Soixante millions d'euros sont budgétés, dont 70 % financés par les pouvoirs publics (Agence de l'eau Loire-Bretagne, plan de relance, Europe et région Nouvelle-Aquitaine). Un seul réservoir a vu le jour en mars, à Mauzé-sur-le-Mignon, « quatre ans après la date prévue », déplore François Petorin, qui espère que l'ensemble du programme sera terminé en 2025-2026.

Marais Poitevin asséché ?

Face à la pression, les agriculteurs ont diminué la taille des installations. « Nous étions sur 25 millions de mètres cubes d'irrigation avant le lancement du projet. Les 16 bassines sont configurées pour 11,8 millions de mètres cubes. Certains ont arrêté et ceux qui restent ont modifié leurs cultures pour consommer moins d'eau », poursuit François Petorin, tout en précisant que plusieurs de ses collègues sont déjà en bio, en HVE (haute valeur environnementale) ou en agriculture de conservation des sols.

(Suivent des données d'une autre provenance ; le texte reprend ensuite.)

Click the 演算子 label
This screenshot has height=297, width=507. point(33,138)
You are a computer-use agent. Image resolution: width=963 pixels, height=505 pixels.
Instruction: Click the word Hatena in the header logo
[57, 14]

Dans le camp des anti-bassines, on dénonce l'accaparement de la ressource. Le principal grief porte sur la préservation des rivières et du Marais Poitevin, l'une des plus importantes zones humides du pays. L'eau retenue ferait porter un risque d'assèchement, sans qu'on puisse mesurer si la raréfaction des pluies ne joue pas également un rôle.

Nappe phréatique

Plus au sud, en Charente-Maritime, la situation est devenue ubuesque : des agriculteurs unis dans une association ont construit cinq retenues, dont l'arrêté préfectoral d'autorisation vient d'être annulé par la cour administrative d'appel de Bordeaux. Motif : les irrigants n'apportent pas la preuve que leurs réserves n'entament pas la nappe phréatique.

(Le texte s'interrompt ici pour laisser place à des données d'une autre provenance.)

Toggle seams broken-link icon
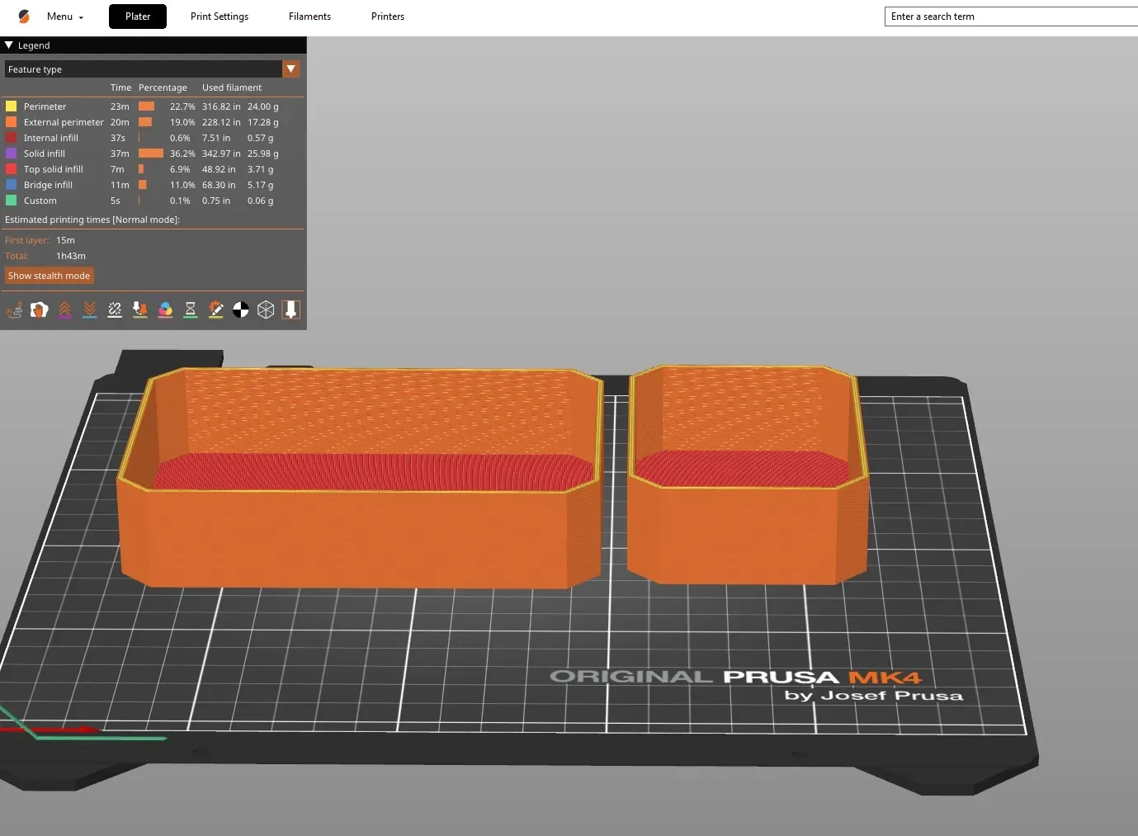The height and width of the screenshot is (836, 1138). point(115,309)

« Notre modèle, c'est une agriculture familiale qui résiste dans un monde plus concurrentiel. Les écologistes nous cataloguent dans l'agro-industrie, et la justice nous demande des études d'impact qui nous ruinent », réagit Thierry Boucard, agriculteur à La Laigne (Charente-Maritime), propriétaire de mètres cubes d'eau désormais illégaux.